** START OF Article **
Mark Davis is in West Papua where he is followed by the military and gets cameras into a prison to hear about human rights abuses.

2014-06-02_2100Tonight on Dateline journalist Mark Davis is in West Papua where he breaks away from his minders, is followed by the military and gets cameras into a prison to hear about human rights abuses under the Indonesian government.

The often violent fight for West Papuan independence from Indonesia may be one of the most significant conflicts in South East Asia – but it’s also one of the least reported.

This week on Dateline, Mark Davis gains incredibly rare access to West Papua to test the Indonesian government’s claims that it’s softened its stance against West Papuan activists and that conditions have improved in the notoriously volatile region.

Forty-five years on from the start of West Papua’s uneasy union with Jakarta, Davis unearths stories of recent beatings, torture and killing of independence protesters.
** END OF Article **
## Tasks and exercises
A – In the Dateline passage, where does Mark Davis get cameras in order to hear about human rights abuses?
B – Reproduce the Dateline passage between "2014-06-02_2100Tonight on Dateline" and "of independence protesters.", inclusive.
C – Extend the Dateline passage about West Papua with new sentences that pick up after its final line.
The rows that come next are separate material with no connection to the Dateline passage.
** START OF Rows **
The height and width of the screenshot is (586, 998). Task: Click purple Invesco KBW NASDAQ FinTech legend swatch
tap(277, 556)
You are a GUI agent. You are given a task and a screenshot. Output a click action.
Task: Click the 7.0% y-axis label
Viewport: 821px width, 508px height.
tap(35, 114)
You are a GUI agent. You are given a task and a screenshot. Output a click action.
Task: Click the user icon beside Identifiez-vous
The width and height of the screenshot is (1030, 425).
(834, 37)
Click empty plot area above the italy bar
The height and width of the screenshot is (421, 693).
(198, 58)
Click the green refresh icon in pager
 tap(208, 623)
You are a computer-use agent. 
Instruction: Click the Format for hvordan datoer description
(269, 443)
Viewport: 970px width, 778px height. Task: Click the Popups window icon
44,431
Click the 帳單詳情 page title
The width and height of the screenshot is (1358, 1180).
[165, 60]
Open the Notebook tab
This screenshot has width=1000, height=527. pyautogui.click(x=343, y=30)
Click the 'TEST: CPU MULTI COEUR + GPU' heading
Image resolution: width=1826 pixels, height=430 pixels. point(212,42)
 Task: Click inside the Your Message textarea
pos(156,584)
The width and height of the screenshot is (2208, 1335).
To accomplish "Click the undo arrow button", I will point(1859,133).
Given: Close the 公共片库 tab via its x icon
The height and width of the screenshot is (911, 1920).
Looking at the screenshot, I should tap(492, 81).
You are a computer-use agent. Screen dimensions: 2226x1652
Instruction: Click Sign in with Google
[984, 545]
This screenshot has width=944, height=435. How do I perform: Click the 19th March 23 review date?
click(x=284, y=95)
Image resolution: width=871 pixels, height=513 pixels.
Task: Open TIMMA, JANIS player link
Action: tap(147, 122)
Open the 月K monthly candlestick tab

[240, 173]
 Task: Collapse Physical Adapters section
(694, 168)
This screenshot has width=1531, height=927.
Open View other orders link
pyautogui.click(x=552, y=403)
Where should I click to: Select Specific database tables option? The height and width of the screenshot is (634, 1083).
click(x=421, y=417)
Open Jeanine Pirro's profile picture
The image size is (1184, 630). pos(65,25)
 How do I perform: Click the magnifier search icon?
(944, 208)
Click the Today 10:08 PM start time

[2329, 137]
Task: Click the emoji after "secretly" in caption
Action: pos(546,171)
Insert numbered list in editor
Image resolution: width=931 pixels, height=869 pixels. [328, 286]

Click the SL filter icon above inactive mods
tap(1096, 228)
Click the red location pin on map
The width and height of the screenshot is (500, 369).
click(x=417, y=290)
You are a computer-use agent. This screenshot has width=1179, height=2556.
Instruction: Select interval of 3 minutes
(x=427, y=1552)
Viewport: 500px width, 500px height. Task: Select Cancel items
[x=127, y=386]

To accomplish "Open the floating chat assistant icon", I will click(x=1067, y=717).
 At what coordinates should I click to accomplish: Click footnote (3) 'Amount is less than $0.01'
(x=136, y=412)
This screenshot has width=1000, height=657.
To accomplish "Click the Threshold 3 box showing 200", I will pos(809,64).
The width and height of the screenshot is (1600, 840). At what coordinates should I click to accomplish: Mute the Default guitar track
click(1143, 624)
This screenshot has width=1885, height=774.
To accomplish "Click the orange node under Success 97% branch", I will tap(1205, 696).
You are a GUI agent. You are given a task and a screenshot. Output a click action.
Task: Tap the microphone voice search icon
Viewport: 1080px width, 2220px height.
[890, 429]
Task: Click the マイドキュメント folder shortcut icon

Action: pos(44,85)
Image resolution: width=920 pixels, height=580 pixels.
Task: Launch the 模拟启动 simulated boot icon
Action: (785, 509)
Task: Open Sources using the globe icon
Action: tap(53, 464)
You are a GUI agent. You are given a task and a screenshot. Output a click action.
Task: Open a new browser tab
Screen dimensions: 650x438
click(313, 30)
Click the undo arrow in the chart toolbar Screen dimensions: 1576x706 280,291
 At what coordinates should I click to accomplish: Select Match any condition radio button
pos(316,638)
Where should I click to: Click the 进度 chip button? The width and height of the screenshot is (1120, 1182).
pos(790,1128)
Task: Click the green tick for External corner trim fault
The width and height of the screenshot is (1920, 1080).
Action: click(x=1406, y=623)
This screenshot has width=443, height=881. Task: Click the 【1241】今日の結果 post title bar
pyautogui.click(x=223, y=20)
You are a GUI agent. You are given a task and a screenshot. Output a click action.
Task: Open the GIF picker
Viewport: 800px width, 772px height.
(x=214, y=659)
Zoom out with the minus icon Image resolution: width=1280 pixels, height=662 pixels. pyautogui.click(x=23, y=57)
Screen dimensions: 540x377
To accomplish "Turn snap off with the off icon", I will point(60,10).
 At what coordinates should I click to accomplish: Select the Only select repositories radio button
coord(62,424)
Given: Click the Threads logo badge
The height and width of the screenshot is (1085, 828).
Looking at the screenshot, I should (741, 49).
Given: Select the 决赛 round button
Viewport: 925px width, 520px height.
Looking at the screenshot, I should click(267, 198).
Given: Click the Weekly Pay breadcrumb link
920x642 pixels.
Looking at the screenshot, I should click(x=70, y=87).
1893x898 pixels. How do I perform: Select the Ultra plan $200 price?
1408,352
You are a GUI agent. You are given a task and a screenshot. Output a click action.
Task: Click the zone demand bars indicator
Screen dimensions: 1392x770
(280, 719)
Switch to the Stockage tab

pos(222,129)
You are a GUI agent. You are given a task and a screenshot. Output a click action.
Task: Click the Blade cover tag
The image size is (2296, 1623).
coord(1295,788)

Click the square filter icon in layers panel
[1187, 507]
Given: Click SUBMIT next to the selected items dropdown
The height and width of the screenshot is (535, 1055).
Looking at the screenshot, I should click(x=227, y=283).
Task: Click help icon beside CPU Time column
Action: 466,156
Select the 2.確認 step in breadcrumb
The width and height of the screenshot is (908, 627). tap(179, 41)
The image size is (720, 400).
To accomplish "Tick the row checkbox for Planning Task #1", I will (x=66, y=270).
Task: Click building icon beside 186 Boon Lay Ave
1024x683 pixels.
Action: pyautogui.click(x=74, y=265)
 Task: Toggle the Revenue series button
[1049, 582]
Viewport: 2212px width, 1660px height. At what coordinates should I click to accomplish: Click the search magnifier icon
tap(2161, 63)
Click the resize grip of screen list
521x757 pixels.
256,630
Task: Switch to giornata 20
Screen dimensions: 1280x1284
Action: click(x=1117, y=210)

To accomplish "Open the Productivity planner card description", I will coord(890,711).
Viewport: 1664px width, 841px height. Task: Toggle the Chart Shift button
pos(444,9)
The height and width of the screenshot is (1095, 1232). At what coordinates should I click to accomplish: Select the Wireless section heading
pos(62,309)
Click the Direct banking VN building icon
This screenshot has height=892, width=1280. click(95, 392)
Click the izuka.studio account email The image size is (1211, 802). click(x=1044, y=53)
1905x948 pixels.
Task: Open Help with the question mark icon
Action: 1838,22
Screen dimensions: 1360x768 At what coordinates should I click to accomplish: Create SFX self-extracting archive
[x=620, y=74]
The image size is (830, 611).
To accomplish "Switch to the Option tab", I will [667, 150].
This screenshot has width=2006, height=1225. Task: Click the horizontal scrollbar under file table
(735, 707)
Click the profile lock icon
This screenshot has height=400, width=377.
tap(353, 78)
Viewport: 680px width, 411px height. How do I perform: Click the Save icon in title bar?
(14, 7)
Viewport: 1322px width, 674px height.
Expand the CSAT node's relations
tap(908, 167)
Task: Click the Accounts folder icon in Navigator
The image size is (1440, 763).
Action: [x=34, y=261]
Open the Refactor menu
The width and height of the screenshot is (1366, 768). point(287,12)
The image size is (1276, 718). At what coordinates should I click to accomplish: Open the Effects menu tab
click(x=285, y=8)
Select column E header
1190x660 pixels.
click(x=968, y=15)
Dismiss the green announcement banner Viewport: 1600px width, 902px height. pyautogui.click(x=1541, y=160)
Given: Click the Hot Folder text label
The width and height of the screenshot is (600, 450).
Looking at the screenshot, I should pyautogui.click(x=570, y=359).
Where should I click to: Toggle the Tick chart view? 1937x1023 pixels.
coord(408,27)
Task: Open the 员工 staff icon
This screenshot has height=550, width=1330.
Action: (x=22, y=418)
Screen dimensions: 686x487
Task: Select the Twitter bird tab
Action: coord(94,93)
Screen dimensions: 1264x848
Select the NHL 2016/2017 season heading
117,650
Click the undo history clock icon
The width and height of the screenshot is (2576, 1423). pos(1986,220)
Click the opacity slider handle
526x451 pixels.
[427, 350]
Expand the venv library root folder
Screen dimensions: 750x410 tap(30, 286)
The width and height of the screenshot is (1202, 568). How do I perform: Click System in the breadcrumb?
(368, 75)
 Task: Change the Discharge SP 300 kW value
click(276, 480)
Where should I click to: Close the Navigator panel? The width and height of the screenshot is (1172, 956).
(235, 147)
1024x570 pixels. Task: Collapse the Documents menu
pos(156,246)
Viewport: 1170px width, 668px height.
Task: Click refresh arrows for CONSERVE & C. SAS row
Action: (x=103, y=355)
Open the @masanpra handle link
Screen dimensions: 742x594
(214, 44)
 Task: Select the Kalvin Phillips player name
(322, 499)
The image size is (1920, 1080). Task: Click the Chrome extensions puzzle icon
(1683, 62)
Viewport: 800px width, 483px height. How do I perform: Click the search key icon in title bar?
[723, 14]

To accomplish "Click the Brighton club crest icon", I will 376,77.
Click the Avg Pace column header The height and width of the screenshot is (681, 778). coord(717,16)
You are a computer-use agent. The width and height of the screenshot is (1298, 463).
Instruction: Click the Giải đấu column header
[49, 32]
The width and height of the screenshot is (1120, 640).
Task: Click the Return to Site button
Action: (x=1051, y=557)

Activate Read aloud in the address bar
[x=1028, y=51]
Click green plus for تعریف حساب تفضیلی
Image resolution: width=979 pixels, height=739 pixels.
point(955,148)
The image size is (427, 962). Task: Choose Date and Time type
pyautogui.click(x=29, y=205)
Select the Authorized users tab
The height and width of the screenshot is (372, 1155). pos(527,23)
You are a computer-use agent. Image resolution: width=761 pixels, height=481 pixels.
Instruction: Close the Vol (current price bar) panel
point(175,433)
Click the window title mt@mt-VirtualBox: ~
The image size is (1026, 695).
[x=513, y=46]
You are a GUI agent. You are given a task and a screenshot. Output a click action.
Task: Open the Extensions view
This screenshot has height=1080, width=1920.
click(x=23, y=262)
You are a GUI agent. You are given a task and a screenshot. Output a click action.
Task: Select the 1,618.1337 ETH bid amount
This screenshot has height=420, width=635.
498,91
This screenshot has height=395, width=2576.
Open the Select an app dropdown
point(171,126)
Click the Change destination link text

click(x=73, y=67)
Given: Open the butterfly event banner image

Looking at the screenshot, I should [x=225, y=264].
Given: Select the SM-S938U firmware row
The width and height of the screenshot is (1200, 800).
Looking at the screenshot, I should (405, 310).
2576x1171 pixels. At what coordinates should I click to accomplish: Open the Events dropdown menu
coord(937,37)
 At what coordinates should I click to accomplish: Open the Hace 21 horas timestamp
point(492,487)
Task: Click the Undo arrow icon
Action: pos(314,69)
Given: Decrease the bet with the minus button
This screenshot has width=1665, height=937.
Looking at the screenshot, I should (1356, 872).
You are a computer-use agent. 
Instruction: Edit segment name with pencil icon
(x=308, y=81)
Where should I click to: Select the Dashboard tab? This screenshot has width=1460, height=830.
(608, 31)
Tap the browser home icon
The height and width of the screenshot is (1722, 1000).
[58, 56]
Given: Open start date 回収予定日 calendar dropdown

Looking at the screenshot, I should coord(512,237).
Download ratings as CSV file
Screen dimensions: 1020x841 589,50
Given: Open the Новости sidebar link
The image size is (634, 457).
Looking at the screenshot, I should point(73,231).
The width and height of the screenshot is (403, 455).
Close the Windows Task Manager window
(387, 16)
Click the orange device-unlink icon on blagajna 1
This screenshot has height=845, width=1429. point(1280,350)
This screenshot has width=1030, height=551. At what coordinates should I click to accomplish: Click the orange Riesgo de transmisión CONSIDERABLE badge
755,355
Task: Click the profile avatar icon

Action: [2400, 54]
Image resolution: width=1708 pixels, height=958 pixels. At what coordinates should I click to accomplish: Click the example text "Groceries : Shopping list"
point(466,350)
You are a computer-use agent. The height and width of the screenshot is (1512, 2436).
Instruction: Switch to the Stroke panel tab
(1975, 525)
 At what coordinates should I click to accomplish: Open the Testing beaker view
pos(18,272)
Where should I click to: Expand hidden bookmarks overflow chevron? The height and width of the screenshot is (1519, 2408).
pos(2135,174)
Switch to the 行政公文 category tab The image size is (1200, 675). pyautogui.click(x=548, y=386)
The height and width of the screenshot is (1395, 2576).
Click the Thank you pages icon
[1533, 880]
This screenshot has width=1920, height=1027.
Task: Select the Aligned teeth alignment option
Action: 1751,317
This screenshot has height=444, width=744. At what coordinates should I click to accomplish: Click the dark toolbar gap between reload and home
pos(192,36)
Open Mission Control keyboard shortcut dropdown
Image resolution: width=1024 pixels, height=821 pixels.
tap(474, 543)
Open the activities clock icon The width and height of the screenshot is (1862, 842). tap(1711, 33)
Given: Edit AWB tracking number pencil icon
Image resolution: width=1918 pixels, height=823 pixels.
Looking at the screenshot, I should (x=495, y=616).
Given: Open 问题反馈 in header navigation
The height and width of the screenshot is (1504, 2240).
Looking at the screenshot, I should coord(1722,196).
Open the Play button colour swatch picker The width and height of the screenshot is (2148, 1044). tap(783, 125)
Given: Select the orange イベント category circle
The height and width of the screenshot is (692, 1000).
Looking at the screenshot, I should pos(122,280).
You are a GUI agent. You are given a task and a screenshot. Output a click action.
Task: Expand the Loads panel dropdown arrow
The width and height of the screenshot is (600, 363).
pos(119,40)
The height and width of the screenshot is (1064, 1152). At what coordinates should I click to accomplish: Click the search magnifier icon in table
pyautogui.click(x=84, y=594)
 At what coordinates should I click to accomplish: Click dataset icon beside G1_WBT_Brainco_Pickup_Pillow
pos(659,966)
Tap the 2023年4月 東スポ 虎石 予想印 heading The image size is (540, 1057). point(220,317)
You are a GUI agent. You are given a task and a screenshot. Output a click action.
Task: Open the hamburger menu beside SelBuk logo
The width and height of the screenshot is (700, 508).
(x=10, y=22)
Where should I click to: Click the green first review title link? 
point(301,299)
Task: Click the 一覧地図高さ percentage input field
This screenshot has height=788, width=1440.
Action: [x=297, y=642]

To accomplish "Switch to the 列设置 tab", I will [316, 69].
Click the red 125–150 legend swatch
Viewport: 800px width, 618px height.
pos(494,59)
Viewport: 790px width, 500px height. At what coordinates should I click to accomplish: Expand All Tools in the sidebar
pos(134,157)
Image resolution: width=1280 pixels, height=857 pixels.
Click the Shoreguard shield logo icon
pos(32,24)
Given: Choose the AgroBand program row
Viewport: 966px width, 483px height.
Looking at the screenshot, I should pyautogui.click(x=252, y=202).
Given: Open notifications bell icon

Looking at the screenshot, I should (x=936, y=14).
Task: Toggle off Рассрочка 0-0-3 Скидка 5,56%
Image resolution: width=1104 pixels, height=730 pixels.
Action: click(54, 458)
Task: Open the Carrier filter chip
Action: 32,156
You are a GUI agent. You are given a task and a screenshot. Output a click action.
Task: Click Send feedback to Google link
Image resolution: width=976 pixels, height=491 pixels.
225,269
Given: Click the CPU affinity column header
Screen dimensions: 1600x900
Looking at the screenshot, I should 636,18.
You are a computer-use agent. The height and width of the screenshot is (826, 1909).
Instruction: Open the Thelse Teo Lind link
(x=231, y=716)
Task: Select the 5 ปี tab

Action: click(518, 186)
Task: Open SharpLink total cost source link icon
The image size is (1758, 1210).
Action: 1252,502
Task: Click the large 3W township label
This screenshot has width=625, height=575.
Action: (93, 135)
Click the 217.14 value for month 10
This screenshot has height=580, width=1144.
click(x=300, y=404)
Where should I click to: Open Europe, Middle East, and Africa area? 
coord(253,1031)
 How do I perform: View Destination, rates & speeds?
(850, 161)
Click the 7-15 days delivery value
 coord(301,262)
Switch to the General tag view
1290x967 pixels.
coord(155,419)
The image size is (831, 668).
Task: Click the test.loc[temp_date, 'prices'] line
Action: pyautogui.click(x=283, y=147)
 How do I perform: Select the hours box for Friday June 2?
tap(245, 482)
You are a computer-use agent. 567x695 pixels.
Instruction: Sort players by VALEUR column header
** END OF Rows **
## Task responses
A – Into a prison.

B –
2014-06-02_2100Tonight on Dateline journalist Mark Davis is in West Papua where he breaks away from his minders, is followed by the military and gets cameras into a prison to hear about human rights abuses under the Indonesian government.

The often violent fight for West Papuan independence from Indonesia may be one of the most significant conflicts in South East Asia – but it’s also one of the least reported.

This week on Dateline, Mark Davis gains incredibly rare access to West Papua to test the Indonesian government’s claims that it’s softened its stance against West Papuan activists and that conditions have improved in the notoriously volatile region.

Forty-five years on from the start of West Papua’s uneasy union with Jakarta, Davis unearths stories of recent beatings, torture and killing of independence protesters.

C –
His guides are two former members of the armed West Papuan resistance movement – Franz Albert Joku and Nick Messet – who have now taken Indonesian citizenship and work as advisors to the Indonesian government.

They believe the fight for independence has failed and that the way forward is to work for increased rights for ethnic Papuans under Indonesian rule.

“Things have largely improved”, Joku says. “Independence is not necessarily the answer”.

Davis breaks away from his minders, but discovers he’s being closely followed by the military.

He nonetheless manages to smuggle a camera into a prison to hear from West Papuan political prisoners, including Filep Karma who was jailed with a 15 year sentence for simply raising the Morning Star flag.

“Many Indonesians have been killed, attacked and that’s been hidden by the Indonesian government”, Karma claims.

Davis puts these allegations of ongoing human rights abuses to the Police Chief of Papua Province and Indonesia’s Foreign Minister Marty Natalegawa.

9.30pm tonight on SBS ONE.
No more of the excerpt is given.